# [DATA IN THIS EXERCISE]
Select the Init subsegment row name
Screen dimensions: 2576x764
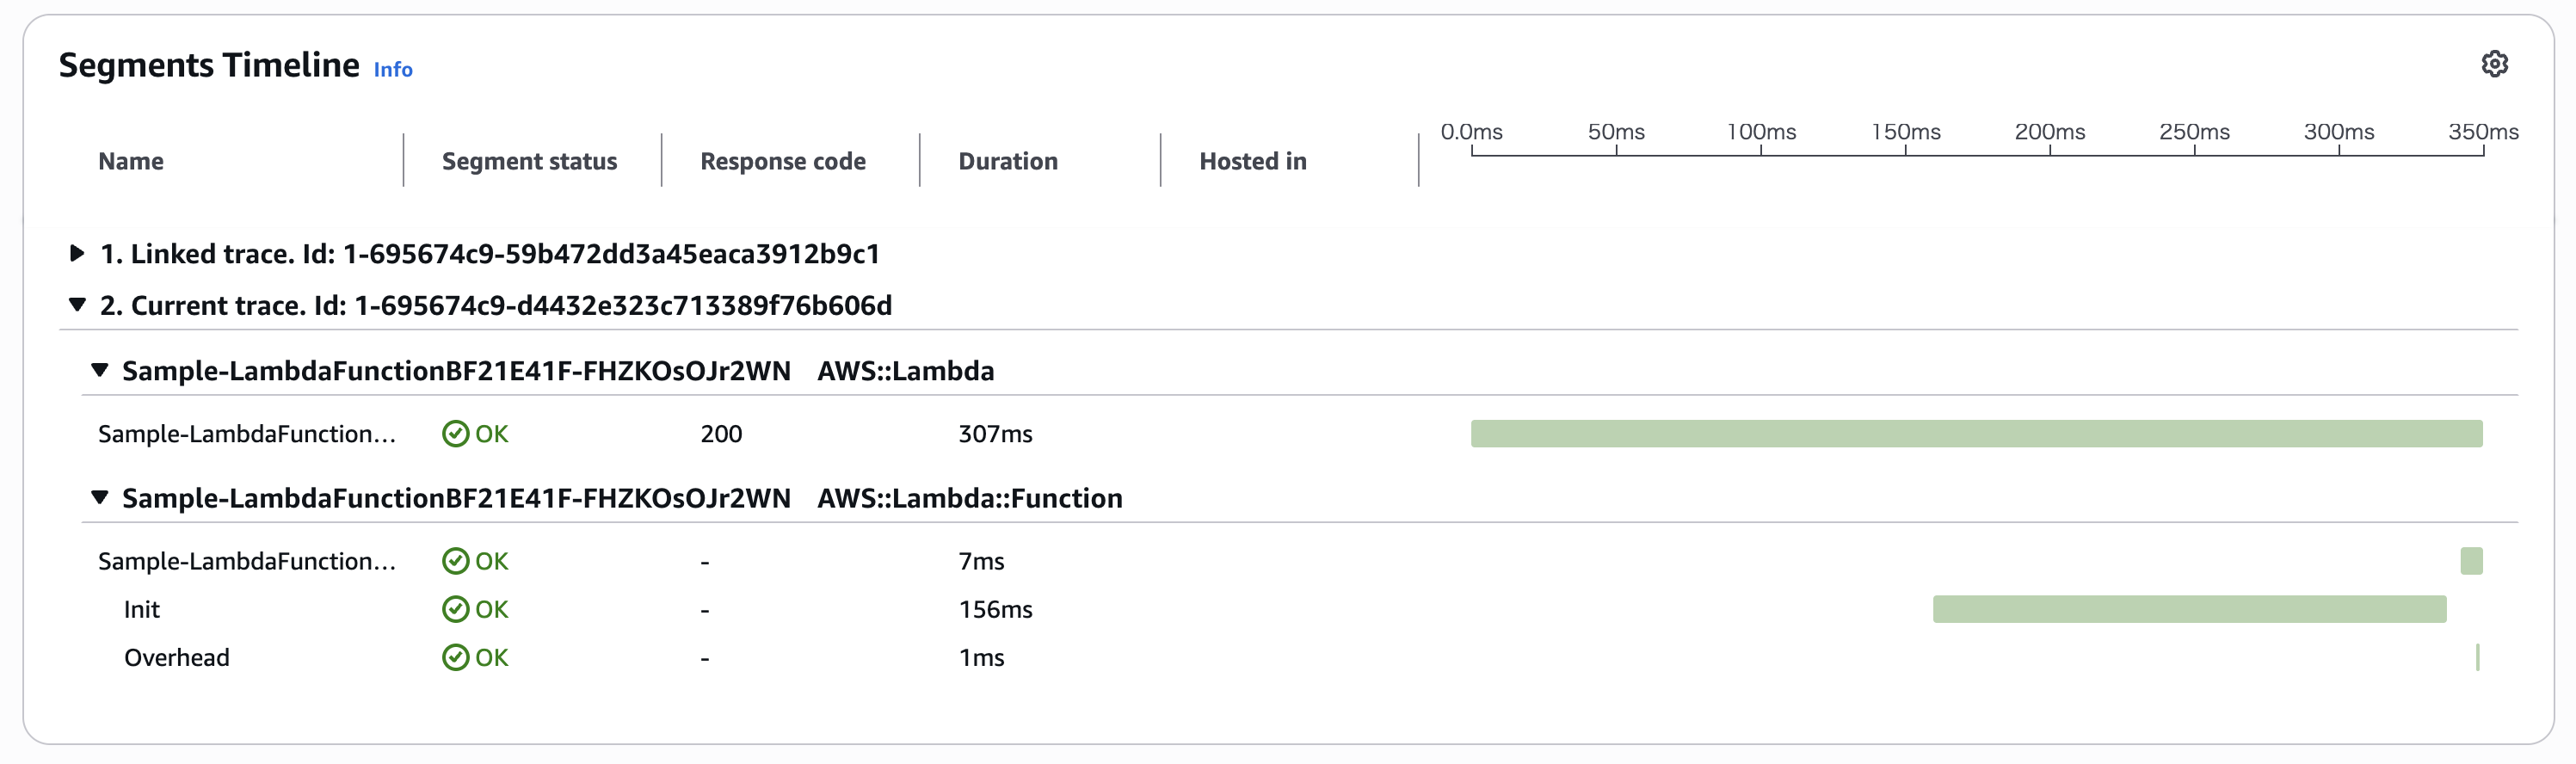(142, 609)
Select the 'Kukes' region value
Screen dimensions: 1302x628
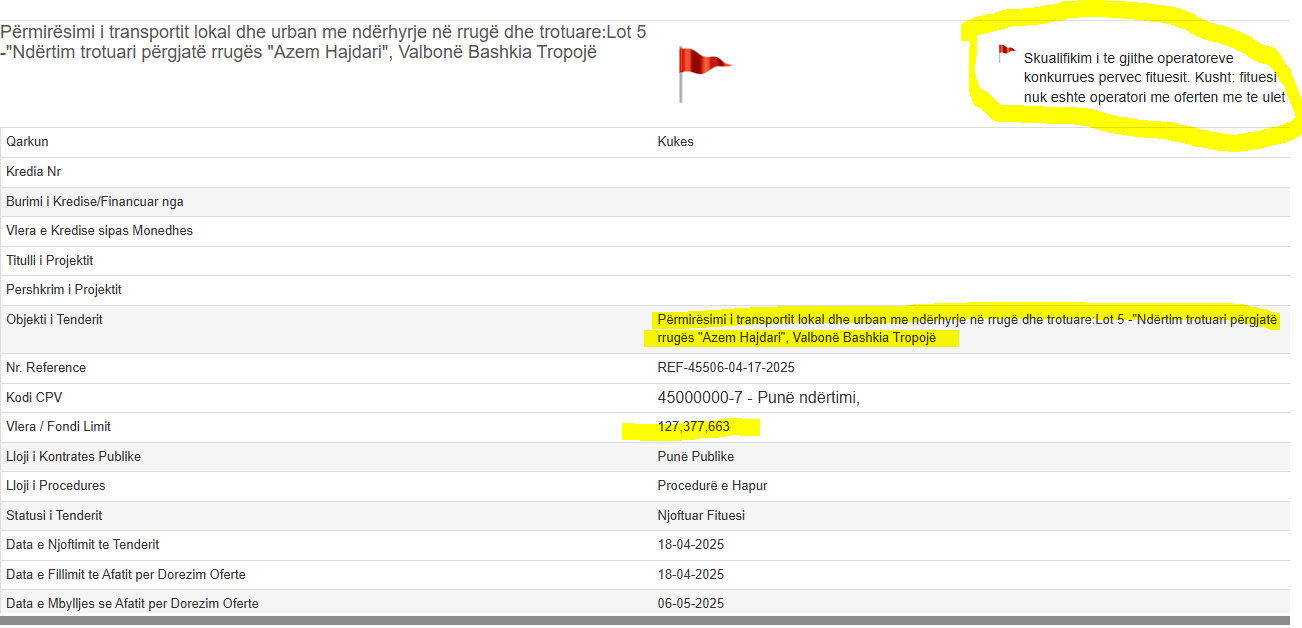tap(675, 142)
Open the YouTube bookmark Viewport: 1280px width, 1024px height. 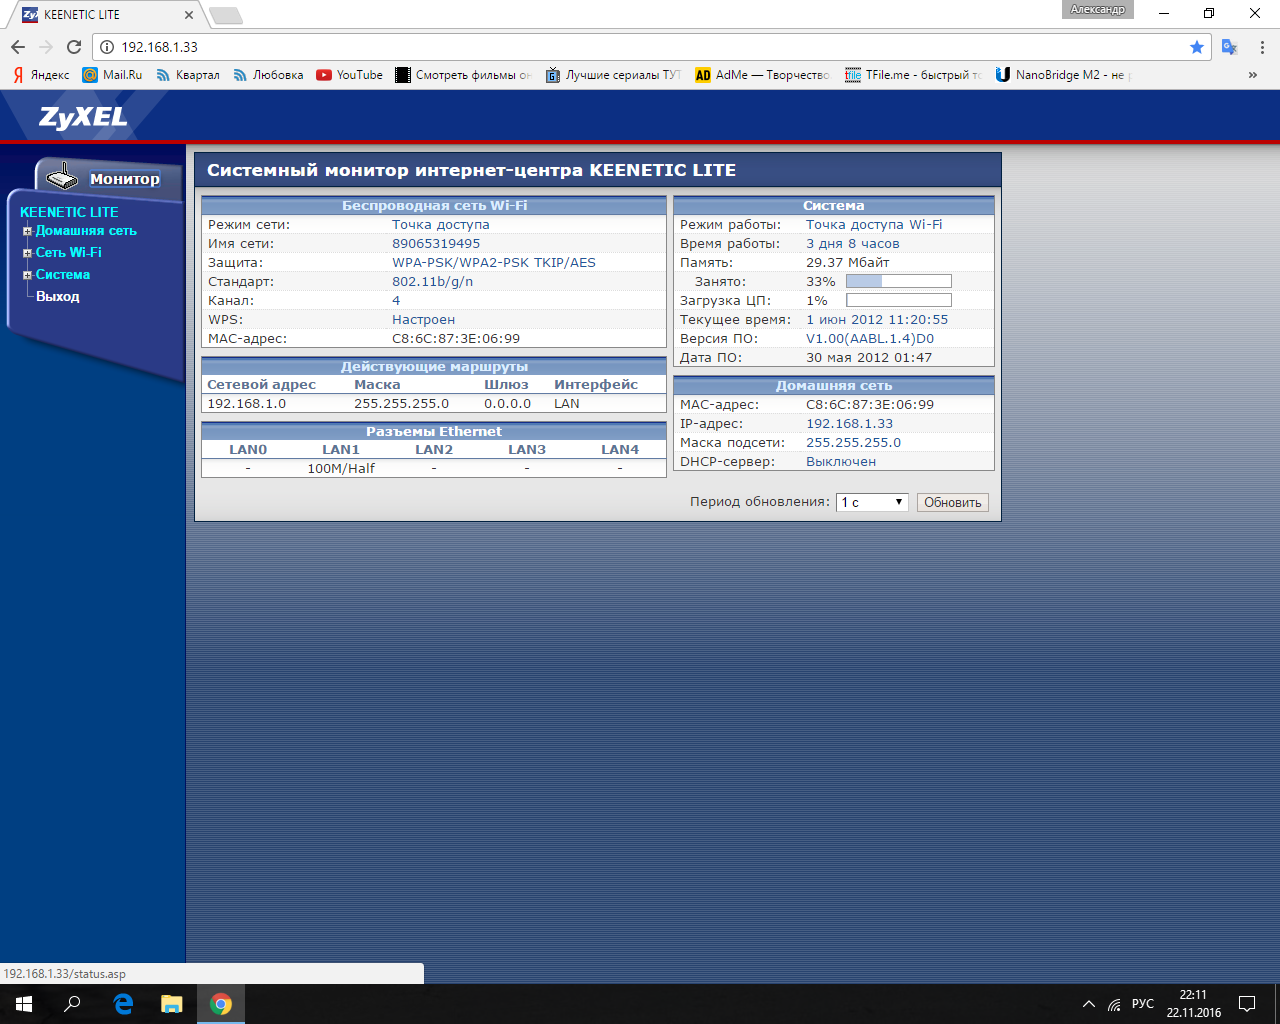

---

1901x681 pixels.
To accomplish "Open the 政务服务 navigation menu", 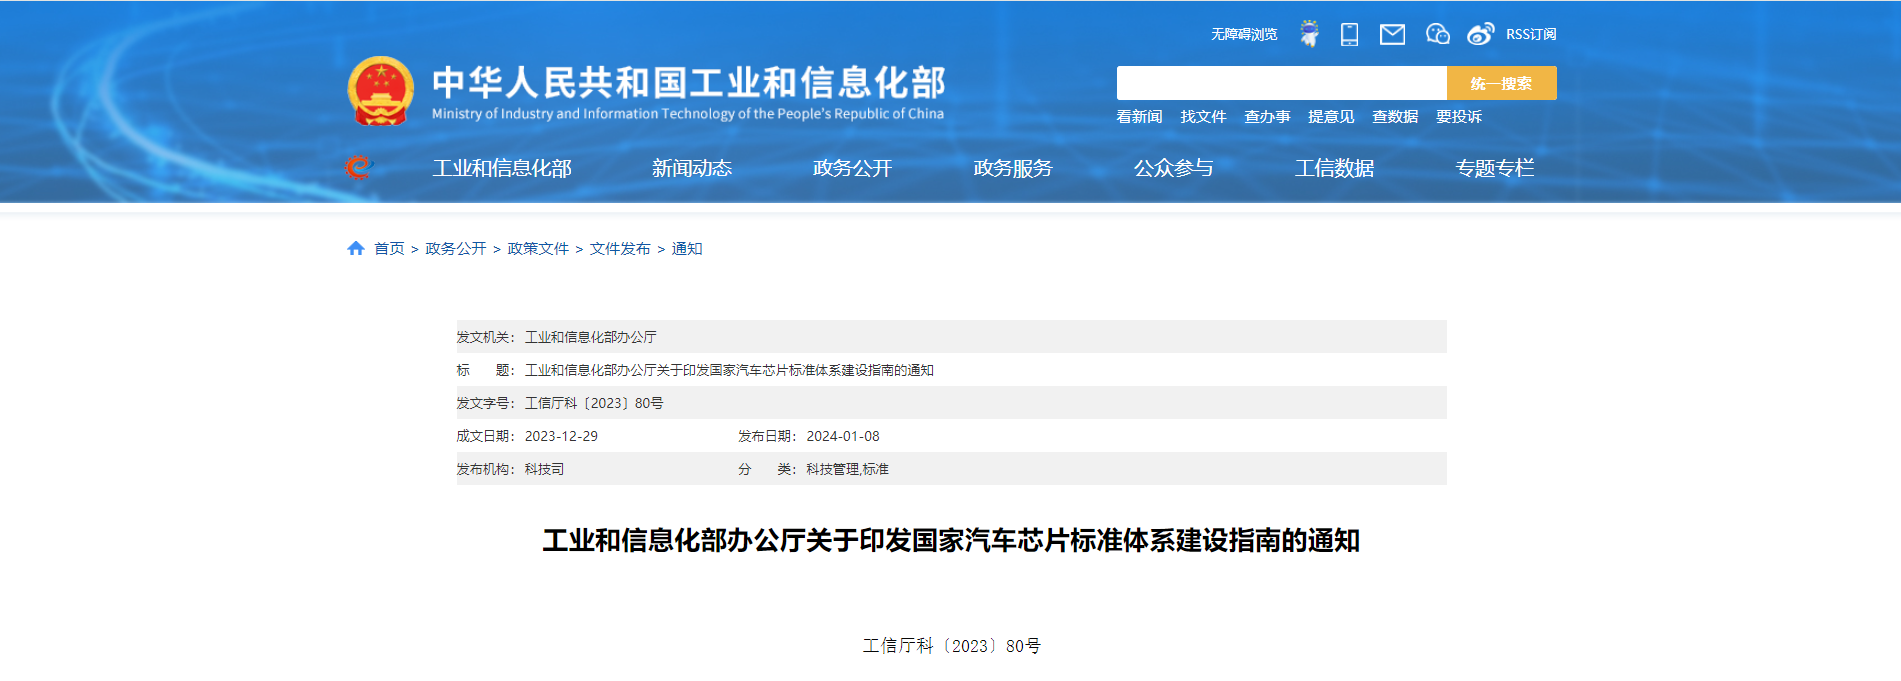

# [WORK INSTRUCTIONS]
Would you please reproduce the entries above, starting at the line with "Screen dimensions: 1302x628" and stopping after the line with "Open the YouTube"? Omit any pictures.

# [EXERCISE OUTPUT]
Screen dimensions: 1302x628
tap(675, 142)
Open the YouTube bookmark Viewport: 1280px width, 1024px height. 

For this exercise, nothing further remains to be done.